1. A Palavra lida (Deus nos fala)
São Lucas é visto como o Evangelista que apresenta Jesus cheio de compaixão e misericórdia. Algumas parábolas são próprias dele, como o Filho pródigo, a ovelha perdida, a moeda perdida. Também a parábola do bom samaritano, própria dele, nos indica uma atitude de compaixão que nós devemos ter em relação aos irmãos e irmãs.
a) Um doutor da Lei – não é o único caso em que um doutor da Lei ou um fariseu vem fazer perguntas a Jesus. Temos os outros exemplos: // Mt 22, 34-40; Mc 12, 28-34; ^^ Mc 12, 13-17. Em alguns casos para experimentar Jesus.
b) “Que devo fazer para herdar a vida eterna?” – pergunta crucial e fundamental. Encontramos a mesma pergunta em Mt 19, 16-26 e Mc 10, 17-27. É a pergunta do (jovem) rico que não consegue deixar seus bens para seguir Jesus. Herdar a vida eterna consiste em encontrar a salvação.
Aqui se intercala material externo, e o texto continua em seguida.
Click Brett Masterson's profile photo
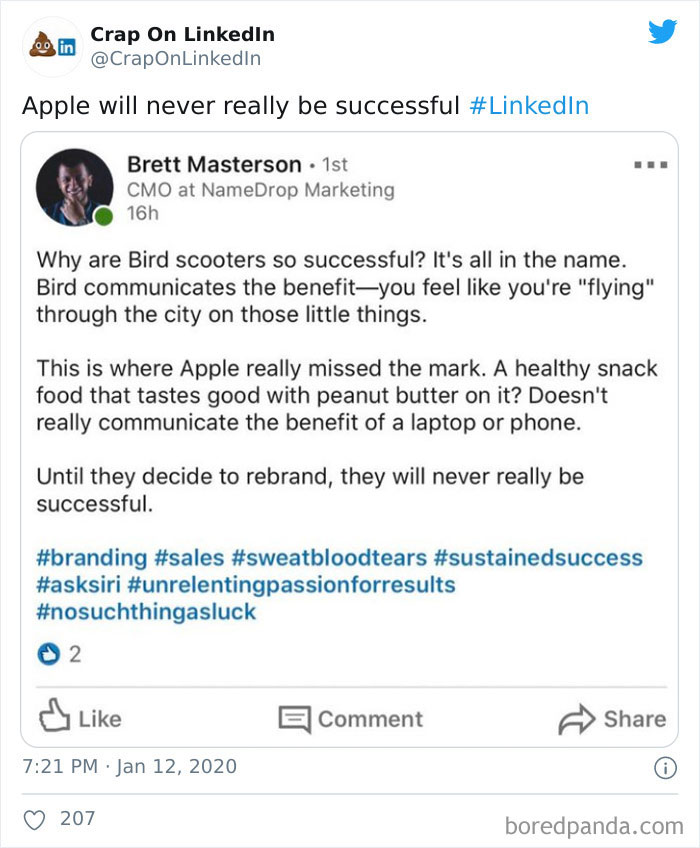The image size is (700, 848). [x=74, y=185]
c) O que está escrito no Lei? – a Lei ou os mandamentos, primeiro instrumento de salvação. Aqui é citado o mandamento principal, que se encontra em Dt 6, 5; 10, 12; Js 22, 5; completado por Lv 19, 18; cf. também: Mt 5, 43; Rm 13, 9; Gl 5, 14.
d) Boa resposta, elogio de Jesus e conselho: Faze isso e viverás.
e) Mas, quem é o próximo? – o Evangelho afirma que o doutor da Lei faz a pergunta querendo justificar-se. Parece que a resposta de Jesus não lhe é suficiente.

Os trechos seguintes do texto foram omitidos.